** STORED ROWS **
☆ ☆ ☆ ☆ ☆ ☆ ☆

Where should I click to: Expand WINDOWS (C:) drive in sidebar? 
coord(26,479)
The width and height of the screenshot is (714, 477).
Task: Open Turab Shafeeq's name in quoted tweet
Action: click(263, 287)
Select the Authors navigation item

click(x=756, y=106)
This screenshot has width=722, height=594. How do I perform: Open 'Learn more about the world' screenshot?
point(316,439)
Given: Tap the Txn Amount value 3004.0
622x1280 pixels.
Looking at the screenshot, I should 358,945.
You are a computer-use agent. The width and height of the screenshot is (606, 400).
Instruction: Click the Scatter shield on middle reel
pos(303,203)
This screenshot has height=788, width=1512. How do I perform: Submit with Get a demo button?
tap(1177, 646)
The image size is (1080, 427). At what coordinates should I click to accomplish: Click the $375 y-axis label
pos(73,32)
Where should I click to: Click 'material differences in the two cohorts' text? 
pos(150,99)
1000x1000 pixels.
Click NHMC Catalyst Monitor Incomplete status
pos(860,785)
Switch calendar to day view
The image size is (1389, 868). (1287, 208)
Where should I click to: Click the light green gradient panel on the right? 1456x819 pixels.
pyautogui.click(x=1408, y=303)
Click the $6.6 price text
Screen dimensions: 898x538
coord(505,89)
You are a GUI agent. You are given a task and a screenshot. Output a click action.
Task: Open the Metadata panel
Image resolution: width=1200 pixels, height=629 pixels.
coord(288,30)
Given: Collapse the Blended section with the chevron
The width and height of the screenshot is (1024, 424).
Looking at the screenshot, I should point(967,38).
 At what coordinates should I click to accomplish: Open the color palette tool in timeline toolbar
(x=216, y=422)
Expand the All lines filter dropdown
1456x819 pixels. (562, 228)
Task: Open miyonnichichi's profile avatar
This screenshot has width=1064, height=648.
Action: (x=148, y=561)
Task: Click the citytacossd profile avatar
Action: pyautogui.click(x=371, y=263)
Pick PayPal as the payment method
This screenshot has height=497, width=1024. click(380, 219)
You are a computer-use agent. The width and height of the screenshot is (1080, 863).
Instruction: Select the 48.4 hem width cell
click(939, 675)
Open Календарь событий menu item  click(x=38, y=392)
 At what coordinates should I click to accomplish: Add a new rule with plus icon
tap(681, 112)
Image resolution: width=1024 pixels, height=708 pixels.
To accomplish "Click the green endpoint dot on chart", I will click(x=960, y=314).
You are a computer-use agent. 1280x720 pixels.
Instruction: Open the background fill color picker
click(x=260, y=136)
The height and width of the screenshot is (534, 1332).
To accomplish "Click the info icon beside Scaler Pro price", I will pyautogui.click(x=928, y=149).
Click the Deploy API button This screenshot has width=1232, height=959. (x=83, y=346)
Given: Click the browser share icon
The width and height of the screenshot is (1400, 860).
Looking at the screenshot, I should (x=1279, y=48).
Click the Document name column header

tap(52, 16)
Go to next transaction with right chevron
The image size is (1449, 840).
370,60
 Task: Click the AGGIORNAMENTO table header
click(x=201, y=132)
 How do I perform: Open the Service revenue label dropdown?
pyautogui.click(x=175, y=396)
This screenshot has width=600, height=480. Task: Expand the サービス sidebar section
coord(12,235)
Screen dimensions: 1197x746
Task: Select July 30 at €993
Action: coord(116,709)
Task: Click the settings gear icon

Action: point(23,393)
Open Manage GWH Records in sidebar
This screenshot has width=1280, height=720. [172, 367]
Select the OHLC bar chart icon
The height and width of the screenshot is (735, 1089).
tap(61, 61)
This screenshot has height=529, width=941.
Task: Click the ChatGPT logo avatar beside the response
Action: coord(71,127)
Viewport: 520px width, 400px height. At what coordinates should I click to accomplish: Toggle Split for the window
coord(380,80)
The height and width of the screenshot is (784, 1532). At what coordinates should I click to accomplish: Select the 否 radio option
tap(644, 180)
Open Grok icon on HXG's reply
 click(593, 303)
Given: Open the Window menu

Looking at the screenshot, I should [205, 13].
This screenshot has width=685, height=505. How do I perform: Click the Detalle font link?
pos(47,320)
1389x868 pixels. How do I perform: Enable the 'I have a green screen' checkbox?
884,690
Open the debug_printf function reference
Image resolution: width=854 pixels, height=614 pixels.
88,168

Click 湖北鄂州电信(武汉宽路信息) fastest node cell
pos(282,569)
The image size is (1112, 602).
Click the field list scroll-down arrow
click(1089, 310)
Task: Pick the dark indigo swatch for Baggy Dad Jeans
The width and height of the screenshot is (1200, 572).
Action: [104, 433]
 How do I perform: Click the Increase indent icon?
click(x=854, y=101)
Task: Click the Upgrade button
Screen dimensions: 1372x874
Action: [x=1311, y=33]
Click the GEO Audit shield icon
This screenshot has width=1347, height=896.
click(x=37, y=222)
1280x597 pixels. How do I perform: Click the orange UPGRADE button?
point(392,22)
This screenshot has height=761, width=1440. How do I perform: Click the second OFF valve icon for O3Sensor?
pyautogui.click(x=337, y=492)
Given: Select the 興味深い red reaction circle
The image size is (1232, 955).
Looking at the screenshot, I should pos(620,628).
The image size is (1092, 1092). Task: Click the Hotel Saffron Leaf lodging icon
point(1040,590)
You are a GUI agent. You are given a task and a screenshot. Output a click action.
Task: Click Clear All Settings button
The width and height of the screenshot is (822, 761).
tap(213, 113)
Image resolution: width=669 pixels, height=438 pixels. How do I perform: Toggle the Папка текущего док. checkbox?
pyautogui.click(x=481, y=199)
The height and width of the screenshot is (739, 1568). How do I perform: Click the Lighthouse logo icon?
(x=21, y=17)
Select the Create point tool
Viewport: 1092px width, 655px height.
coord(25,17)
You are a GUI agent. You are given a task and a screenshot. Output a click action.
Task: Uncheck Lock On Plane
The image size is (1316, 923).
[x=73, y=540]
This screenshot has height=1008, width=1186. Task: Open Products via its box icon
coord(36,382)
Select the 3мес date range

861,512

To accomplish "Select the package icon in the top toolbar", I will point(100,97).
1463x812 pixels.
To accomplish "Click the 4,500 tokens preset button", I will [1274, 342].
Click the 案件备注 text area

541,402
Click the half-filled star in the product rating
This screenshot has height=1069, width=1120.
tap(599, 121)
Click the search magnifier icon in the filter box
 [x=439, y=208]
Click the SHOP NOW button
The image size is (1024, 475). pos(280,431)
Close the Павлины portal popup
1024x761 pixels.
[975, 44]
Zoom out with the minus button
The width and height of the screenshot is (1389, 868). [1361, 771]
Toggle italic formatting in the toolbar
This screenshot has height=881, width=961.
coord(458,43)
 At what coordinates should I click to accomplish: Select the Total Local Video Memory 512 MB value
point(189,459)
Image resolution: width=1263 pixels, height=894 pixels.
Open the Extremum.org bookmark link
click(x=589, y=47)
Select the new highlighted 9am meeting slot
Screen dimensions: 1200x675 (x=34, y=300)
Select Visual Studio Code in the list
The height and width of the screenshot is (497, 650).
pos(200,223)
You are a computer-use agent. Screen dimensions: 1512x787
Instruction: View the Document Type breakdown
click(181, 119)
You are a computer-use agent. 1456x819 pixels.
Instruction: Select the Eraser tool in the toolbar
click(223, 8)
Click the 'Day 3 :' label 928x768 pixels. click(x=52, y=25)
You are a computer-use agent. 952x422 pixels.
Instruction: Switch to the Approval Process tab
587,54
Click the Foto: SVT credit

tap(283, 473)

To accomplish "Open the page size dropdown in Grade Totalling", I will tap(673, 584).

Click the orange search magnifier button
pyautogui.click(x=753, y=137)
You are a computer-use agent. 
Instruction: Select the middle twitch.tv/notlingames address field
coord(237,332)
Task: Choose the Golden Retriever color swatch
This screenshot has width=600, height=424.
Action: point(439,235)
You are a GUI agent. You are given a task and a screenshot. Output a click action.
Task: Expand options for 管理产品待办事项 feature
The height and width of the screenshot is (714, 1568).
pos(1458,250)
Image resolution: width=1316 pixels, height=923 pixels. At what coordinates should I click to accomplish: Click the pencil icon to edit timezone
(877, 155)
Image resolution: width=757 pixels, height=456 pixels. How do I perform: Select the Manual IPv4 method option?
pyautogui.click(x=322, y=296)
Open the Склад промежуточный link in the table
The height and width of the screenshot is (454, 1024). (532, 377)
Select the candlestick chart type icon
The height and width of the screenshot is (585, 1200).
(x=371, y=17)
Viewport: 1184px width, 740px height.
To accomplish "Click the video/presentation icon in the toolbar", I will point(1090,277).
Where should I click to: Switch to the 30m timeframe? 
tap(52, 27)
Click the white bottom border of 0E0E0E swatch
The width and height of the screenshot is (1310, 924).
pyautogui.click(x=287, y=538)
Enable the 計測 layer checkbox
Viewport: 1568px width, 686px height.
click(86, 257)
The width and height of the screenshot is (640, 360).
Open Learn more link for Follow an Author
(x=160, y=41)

☆ ☆ ☆ ☆ ☆ ☆ ☆

Gather every line of the data above that contains the word "link", and copy each of those lines unchanged.

This screenshot has width=685, height=505. How do I perform: Click the Detalle font link?
Open the Extremum.org bookmark link
Open the Склад промежуточный link in the table
Open Learn more link for Follow an Author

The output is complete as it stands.